Spring Skin Care Tips
Because it can be difficult (if not impossible!) to reduce your pet's exposure to springtime grass and pollen, your best defence may be to improve the strength of your pet's skin barrier. Stronger, healthier skin means that your pet has a tougher physical barrier to the causative allergen, and also reduces the inflammatory response. This can be achieved by implementing a few easy changes at home.
1. Provide Beneficial Oils into the Diet
Help nourish the skin from the inside out with the addition of Omega Fatty Acids which strengthen the skin layer while soothing dry, itchy skin. This can be achieved by feeding a skin care or a fish-based food, or with the addition of an Omega fatty acid supplement .
2. Soothing Shampoo, Conditioner or Lotion
Some shampoos can provide relief from inflammation or help heal infection.

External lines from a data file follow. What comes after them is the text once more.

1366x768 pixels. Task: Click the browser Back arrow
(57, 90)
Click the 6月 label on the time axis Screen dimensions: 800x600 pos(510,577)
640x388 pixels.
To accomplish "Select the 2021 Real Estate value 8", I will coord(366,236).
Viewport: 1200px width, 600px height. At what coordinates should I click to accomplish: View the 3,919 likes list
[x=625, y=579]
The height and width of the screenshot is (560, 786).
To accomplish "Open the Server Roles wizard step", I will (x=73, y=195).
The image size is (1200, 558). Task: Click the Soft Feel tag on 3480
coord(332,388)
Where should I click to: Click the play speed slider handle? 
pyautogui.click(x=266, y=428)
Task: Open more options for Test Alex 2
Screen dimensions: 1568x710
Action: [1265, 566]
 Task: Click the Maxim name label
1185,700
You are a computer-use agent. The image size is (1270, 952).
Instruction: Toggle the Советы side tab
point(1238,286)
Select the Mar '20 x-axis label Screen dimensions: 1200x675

Oatmeal based shampoos are ideal for sensitive pets who suffer from dermatitis by providing gentle cleansing to remove dirt, chemicals and allergens from the skin. Use together with a conditioner to prolong the soothing effect and restore moisture to the skin.
High-quality soothing lotions contain beneficial moisturising properties to help nourish inflamed skin. They can also help provide an extra 'barrier' layer on the skin surface, reducing the risk of some allergens penetrating through and causing a reaction.
Get Active in the Sunshine!
This Spring, take advantage of the sunshine and get active with your best friend. Just like for humans, exercise helps your dog burn off some extra calories and kick-starts their metabolism. Why not shed that winter weight together?
If you need some extra inspiration, why not splash out on some fun new walking accessories? Just as a new set of active wear can encourage you to hit the gym, a fab new walking accessory may be the 'dog walk inspiration' you need.
For cats, keep them active by encouraging them to play regularly. Provide your kitty with plenty of toys, and don't forget to rotate through them as cats can get bored with the same toys after a while.
1. Walking and Running
Get outside and enjoy longer days of Springtime sunshine! Every dog needs a daily walk, regardless of their breed. Walking is important for their physical and mental health. Not only will your dog benefit from the physical exercise, but they will also love the one-on-one time with you! The required walking time per day depends on your dog's breed and fitness level.
Now that the days are getting warmer, you can start to think about swimming again! Did you know that 1 minute of swimming burns the same amount of calories as 4 minutes of running? Plus, swimming is a form of non-weightbearing exercise which is perfect for protecting your pet's joints - AND the cool water prevents overheating in high Aussie temperatures.
3. Interactive Playtime
All pets love to play. Playtime is particularly important for cats indoor cats as it is their primary form of exercise. Schedule in at least two 10 minute play sessions each day with your feline friend. Not only will your kitty benefit from getting moving, but they will love the one-on-one time with you!